Python wrapper for HTML Tidy (tidylib) on Python 2 and 3
Project description
`PyTidyLib`_ is a Python package that wraps the `HTML Tidy`_ library. This
allows you, from Python code, to "fix" invalid (X)HTML markup. Some of the
library's many capabilities include:
* Clean up unclosed tags and unescaped characters such as ampersands
* Output HTML 4 or XHTML, strict or transitional, and add missing doctypes
* Convert named entities to numeric entities, which can then be used in XML
documents without an HTML doctype.
* Clean up HTML from programs such as Word (to an extent)

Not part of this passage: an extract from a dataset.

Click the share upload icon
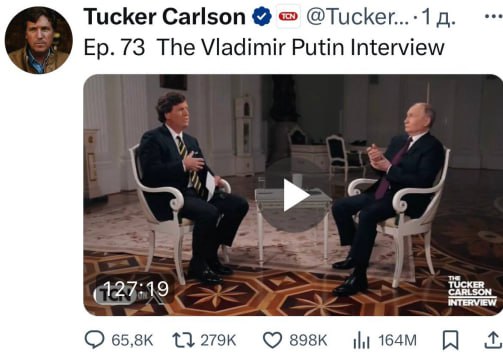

* Indent the output, including proper (i.e. no) indenting for ``pre`` elements,
which some (X)HTML indenting code overlooks.
Changes
=======
* 0.3.2: Initialization bug fix
* 0.3.1: find_library support while still allowing a list of library names
* 0.3.0: Refactored to use Tidy and PersistentTidy classes while keeping the
functional interface (which will lazily create a global Tidy() object) for
backward compatibility. You can now pass a list of library names and base
options when instantiating Tidy. The keep_doc argument is now deprecated
and does nothing; use PersistentTidy.
* 0.2.4: Bugfix for a strange memory allocation corner case in Tidy.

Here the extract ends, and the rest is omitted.